STATED PROBLEM:
Render each line of the listing below as a row in a Markdown table with the columns Row and Line, skipping blank lines and omitting the pictures.

RAW RECORDS:
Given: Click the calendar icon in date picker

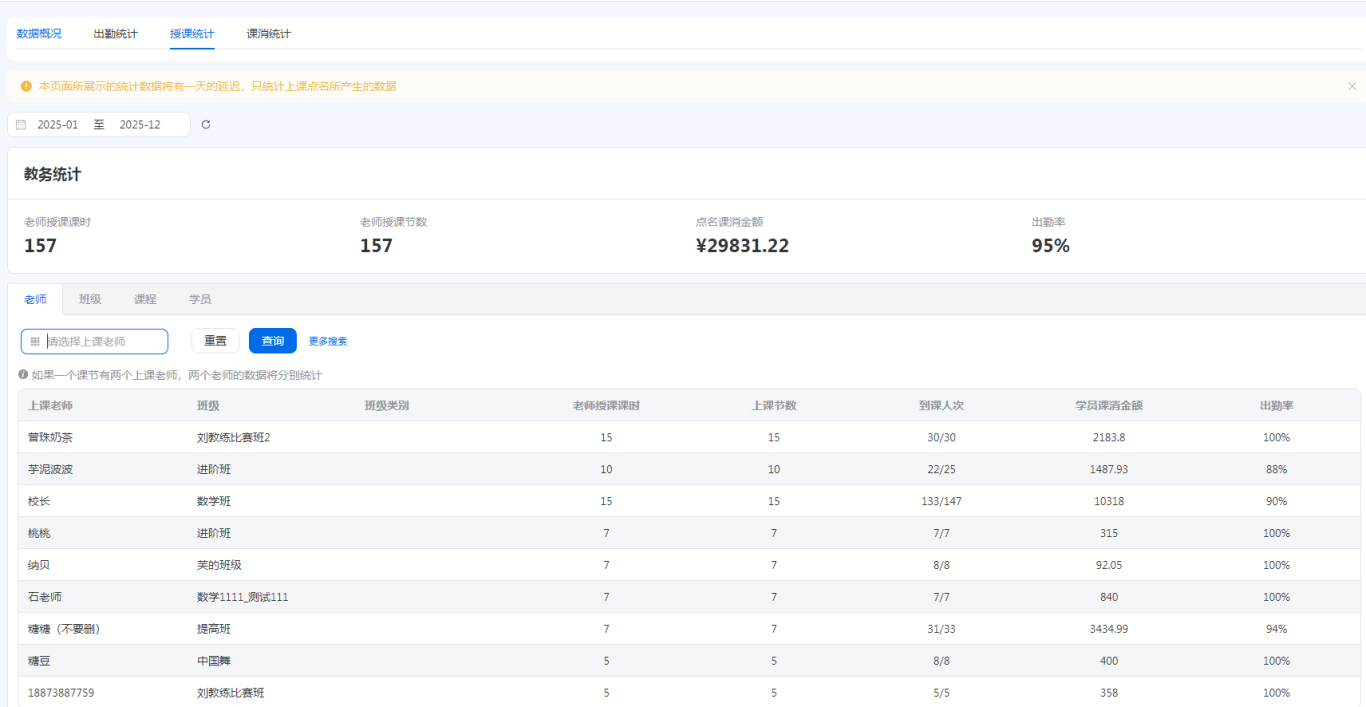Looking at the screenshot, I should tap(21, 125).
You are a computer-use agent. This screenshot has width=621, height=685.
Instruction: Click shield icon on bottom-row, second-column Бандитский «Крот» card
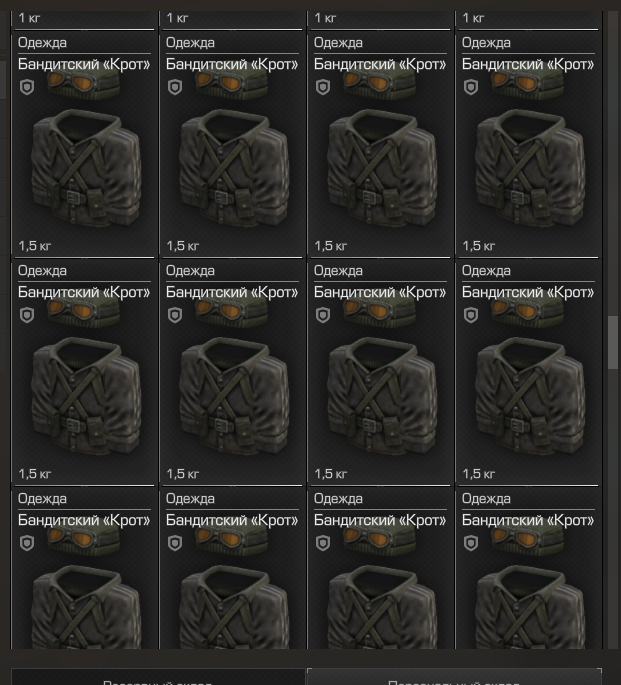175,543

THE OUTPUT:
| Row | Line |
|---|---|
| 1 | Given: Click the calendar icon in date picker |
| 2 | Looking at the screenshot, I should tap(21, 125). |
| 3 | You are a computer-use agent. This screenshot has width=621, height=685. |
| 4 | Instruction: Click shield icon on bottom-row, second-column Бандитский «Крот» card |
| 5 | 175,543 |